> _WORK TASK_: From the first line to the last, write out the data below exactly.

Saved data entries
-- Opening Marker --

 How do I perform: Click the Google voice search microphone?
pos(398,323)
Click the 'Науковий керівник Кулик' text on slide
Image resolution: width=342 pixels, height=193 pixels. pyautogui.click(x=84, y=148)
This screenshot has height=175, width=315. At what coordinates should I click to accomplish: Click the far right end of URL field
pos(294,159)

-- Closing Marker --

> _EXERCISE ANSWER_:
 How do I perform: Click the Google voice search microphone?
pos(398,323)
Click the 'Науковий керівник Кулик' text on slide
Image resolution: width=342 pixels, height=193 pixels. pyautogui.click(x=84, y=148)
This screenshot has height=175, width=315. At what coordinates should I click to accomplish: Click the far right end of URL field
pos(294,159)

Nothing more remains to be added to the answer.